Christopher Evans Hubbart, 63, admitted to raping more than three dozen women between 1971 and 1982. He was dubbed the "Pillowcase Rapist" because he muffled the screams of his victims with pillowcases.
He will now live in a home in the 20300 block of East Avenue R, east of Palmdale, officials said.
Video from his arrival about 1:40 p.m. shows him walking to the door as neighbors yell, "Be afraid! Be very afraid! Because we won't let you scare us! We want you out! Get out!"
Protestors were still outside the home as of 11 p.m. Wednesday, upset that Hubbart was living in the area and that the state was paying for him to live there.
Residents, some of a group called the Ladies of Lake LA, said they would try to force Hubbart out of the area.
"I will stay until he wants to leave. I will stay here until he asks the judge that he wants to leave," resident Norma Valenti. "We don't want him here. We don't want him in this community. We don't want him wandering around our town, our children, our mothers, our grandmothers, our wives. We don't want him around."
Hubbart's release was postponed last week from July 7 to July 21 by a judge after a norovirus outbreak at the state hospital where he was in custody.
It was not immediately clear why he was released before the postponed date.
"The Los Angeles County District Attorney’s office has been extremely persistent in its advocacy for the community and has exhausted every possible legal recourse to prevent the release of this predator," LA County Supervisor Michael Antonovich said in a statement.
"Once again, the State’s criminal justice system failed to uphold its responsibility to protect the public’s safety," the statement read. "The Santa Clara County Judge’s decision to dump a convicted serial rapist in our community is dangerous and reckless."
Hubbart will be released under a program that contracts with the state to place and supervise sexually violent criminals. Hubbart must wear a GPS ankle monitor and will be transported to individual therapy sessions twice per week.
He will be accompanied by a supervisor when he goes out in public for the first six months to a year, according to terms of his release.
"He's optimistic and hopes he can reintegrate back into society and live a normal life," said John Perry, the owner of Sunset Protective Services, the security guards hired to protect Hubbart.
According to an NBC4 report, one of his security guards could face misdemeanor assault charges for allegedly shoving a photographer who was standing in the driveway of the home Wednesday.
NBC4 reporter Kate Larsen spoke with someone at the LA County Sheriff's Department who told her that Hubbart's security guards have received death threats online and that they're now concerned about their own safety.
As of Wednesday night, no one had left the home except a few security guards. Hubbart has a curfew and cannot leave the home between the hours of 9 p.m. and 6 a.m.
Still, neighbors are concerned.
"I know for me it's a litte personal, being a rape victim myself," said mother of four Misty Vivirito. "My kids, I'm gonna put them in independent study because I'm not going to send them to school or a bus stop, have them sitting there waiting for the bus and him come and try anything."
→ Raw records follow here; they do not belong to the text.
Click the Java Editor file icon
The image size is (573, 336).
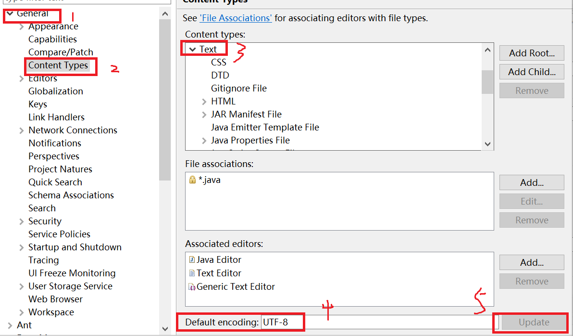(192, 260)
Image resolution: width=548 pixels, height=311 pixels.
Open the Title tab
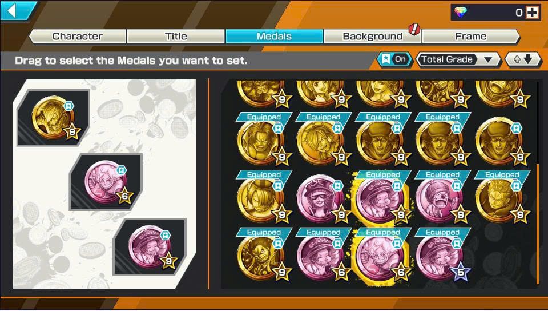click(176, 37)
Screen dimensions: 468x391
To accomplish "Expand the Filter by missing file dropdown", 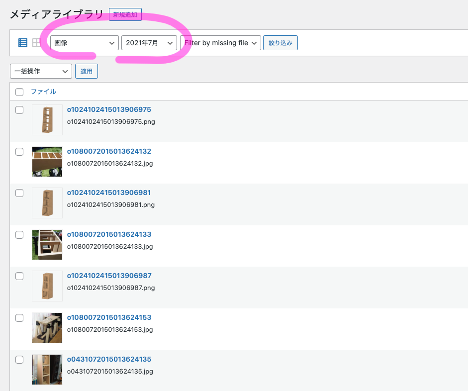I will click(220, 43).
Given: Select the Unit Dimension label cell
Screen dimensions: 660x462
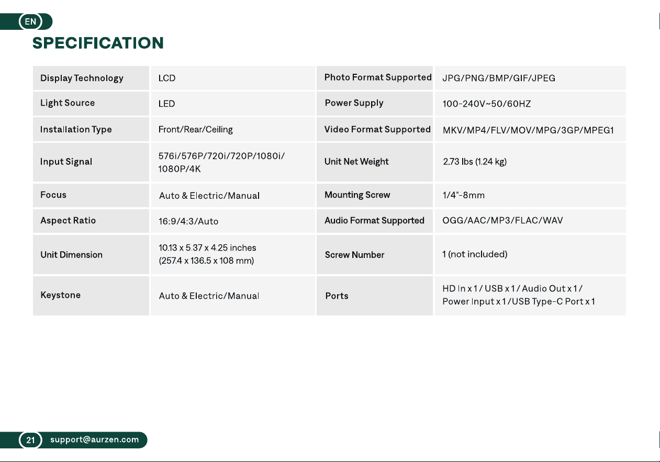Looking at the screenshot, I should (x=91, y=255).
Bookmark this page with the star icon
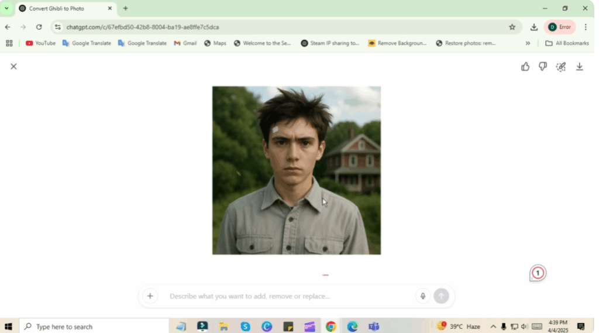Image resolution: width=599 pixels, height=333 pixels. point(512,27)

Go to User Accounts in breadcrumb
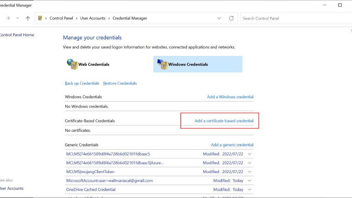[x=93, y=18]
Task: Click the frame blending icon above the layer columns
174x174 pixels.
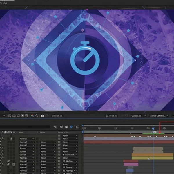Action: [66, 127]
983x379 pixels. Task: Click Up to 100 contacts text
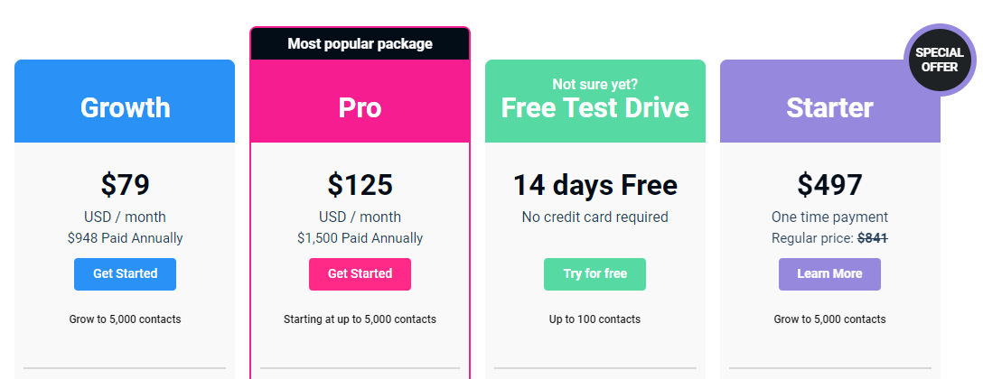[594, 319]
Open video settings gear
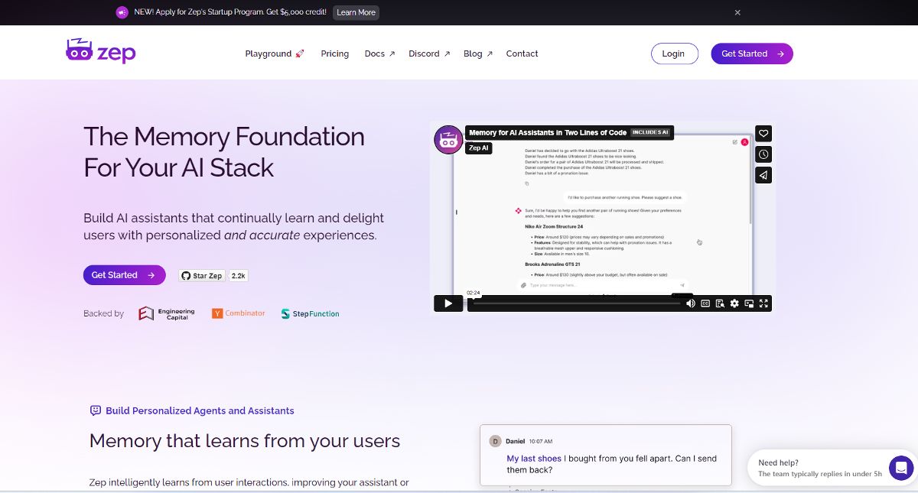This screenshot has height=493, width=918. coord(734,303)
Assemblyman Steve Fox, who represents the 36th District which includes Antelope Valley communities as well as Lancaster and Palmdale, said he was not pleased with the decision to release Hubbart.
"Words cannot express my frustration at Christopher Evans Hubbart’s release to Lake Los Angeles. In the last year I’ve heard a great deal about Mr. Hubbart’s Constitutional rights," Fox said in a statement.
"However, I believe the court that ordered his release has put the rights of this one rapist above the rights of the families of the Antelope Valley -- especially women and children. This fight is not over. Serial rapists and pedophiles belong in prison, not next door."
Hubbart was ordered to Los Angeles County because of a state law that states a judge can send a sexually violent predator back to his "alleged county of domicile."